→ YOUR GOAL
Print all the records below exactly as they stand, but leave out the pictures.

→ GIVEN DATA
========
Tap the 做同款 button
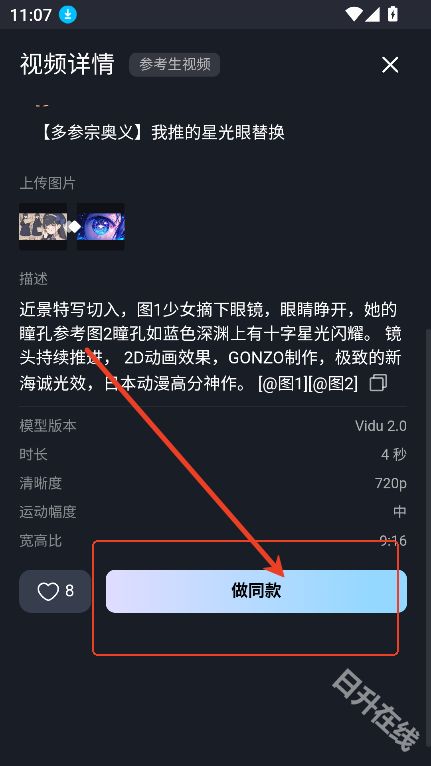Screen dimensions: 431x766 tap(256, 591)
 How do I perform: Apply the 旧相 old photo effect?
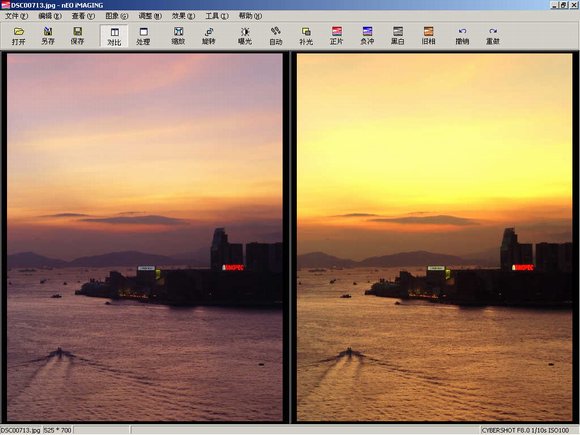(x=428, y=36)
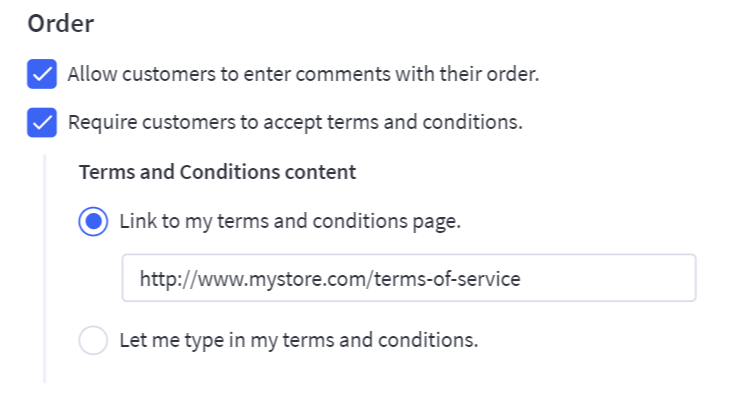Viewport: 756px width, 401px height.
Task: Click the 'Require customers to accept terms' label
Action: click(x=295, y=123)
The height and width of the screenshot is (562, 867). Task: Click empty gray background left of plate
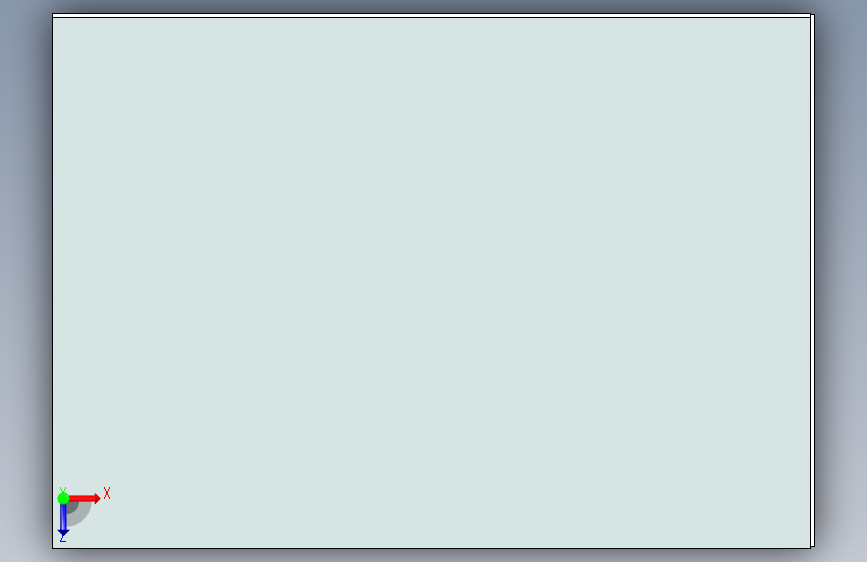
========
→ EXERCISE OUTPUT
Tap the 做同款 button
Screen dimensions: 431x766 tap(256, 591)
 How do I perform: Apply the 旧相 old photo effect?
(x=428, y=36)
Viewport: 756px width, 401px height.
Task: Click the 'Require customers to accept terms' label
Action: click(x=295, y=123)
The height and width of the screenshot is (562, 867). Task: Click empty gray background left of plate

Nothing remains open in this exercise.